WORK REQUEST: Extend the transcript on lung cancer diagnostic tools below, picking up after its last sentence.
(Beginning of PROVIDED PASSAGE)
EGFR-Mutated Lung Cancer Video Perspectives
VIDEO: Drastic change in diagnostic tools determine stage of lung cancer
Transcript
Editor’s note: This is a previously posted video, and the below is an automatically generated transcript to be used for informational purposes. Please notify editor@healio.com if there are concerns regarding accuracy of the transcription.
Over the last couple of decades, they've changed dramatically. Before it was a camera very similar to if you've ever gotten a colonoscopy, long black tube with a camera, and that was able to let me evaluate about maybe 1% of the airway. I mean, in a normal height human being, you have thousands of meters of airway.
And then about 15 years ago, we came out with technologies that helped you integrate the bronchoscope, which is the camera and CAT scans, and helped guide us out using a specialized catheter, and that was called electronavigational bronchoscopy.
(End of PROVIDED PASSAGE)
(Beginning of DATA EXTRACT)
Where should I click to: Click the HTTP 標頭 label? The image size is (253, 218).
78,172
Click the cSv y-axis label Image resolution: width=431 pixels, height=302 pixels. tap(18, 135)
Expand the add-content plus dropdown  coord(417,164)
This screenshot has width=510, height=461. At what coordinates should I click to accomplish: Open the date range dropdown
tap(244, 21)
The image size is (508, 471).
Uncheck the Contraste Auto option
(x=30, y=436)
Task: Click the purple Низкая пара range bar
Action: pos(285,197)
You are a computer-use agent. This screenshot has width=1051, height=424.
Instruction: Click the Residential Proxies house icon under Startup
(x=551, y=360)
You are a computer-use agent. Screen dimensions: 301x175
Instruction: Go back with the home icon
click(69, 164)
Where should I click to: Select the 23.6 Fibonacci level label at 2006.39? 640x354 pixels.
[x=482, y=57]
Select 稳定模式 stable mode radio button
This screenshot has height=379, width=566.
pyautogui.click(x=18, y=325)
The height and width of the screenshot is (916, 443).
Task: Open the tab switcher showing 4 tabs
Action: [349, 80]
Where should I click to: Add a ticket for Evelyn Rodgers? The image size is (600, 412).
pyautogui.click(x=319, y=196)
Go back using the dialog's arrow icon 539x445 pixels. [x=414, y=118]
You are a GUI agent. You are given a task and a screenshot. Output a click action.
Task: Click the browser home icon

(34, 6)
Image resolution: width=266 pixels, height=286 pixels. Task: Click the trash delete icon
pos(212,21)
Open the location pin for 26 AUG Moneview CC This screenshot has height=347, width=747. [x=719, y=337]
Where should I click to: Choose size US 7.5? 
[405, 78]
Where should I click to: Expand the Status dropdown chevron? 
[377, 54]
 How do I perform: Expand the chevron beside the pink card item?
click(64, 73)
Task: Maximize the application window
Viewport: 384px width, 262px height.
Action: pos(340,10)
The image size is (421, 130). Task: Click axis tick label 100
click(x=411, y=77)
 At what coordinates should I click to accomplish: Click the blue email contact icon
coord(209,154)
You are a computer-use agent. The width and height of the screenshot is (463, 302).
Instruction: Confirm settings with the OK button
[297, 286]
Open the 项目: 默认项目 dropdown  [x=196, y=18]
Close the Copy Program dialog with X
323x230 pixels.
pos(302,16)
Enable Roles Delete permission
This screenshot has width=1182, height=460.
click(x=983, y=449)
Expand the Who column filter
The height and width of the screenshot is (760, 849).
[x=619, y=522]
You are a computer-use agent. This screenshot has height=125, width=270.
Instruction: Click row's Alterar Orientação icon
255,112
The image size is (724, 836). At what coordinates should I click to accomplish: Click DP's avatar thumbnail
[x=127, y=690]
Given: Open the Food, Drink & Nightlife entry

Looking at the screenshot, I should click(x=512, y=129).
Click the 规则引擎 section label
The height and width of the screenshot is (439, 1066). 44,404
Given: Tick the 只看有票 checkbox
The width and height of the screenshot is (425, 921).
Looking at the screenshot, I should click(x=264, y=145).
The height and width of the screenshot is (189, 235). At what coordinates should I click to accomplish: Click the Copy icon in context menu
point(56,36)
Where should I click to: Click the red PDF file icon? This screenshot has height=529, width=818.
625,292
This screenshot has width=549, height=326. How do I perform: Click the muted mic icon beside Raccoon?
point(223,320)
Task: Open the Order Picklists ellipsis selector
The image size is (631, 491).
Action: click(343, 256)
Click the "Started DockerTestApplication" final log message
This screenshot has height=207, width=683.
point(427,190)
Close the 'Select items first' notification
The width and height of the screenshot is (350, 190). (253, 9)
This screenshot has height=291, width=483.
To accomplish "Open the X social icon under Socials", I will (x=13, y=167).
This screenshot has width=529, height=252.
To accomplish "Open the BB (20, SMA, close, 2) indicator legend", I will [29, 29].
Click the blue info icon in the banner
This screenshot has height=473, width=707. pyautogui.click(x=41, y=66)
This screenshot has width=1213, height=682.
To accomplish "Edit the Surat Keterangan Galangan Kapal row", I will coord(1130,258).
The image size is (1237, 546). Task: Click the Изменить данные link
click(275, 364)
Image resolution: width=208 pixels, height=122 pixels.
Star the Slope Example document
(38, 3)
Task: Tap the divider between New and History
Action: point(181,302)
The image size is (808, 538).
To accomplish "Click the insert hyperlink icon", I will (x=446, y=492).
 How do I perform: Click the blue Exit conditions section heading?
(End of DATA EXTRACT)
TASK RESULT:
Well, in the last two to three years, there's a new form of bronchoscopic evaluation called robotic bronch, and what these are, it adds navigational bronch, in other words, a very high-resolution CAT scan with a very good navigational system. Imagine you're trying to drive to a new location. You put that spot on your Google Maps and it tells you to turn left, turn right, stop, you're there. It's very similar to that, but it also takes out any type of human shake in my hand or error in that, in the fact that when you go out into the lung, let's say I'm looking for a nodule that is one centimeter. Well, if you're breathing, which is not a bad thing for a person to do, and you're going up and down two centimeters, well boy, that could be kind of hard to hit. Well, the robot helps me adjust to that and really make the biopsy way more accurate.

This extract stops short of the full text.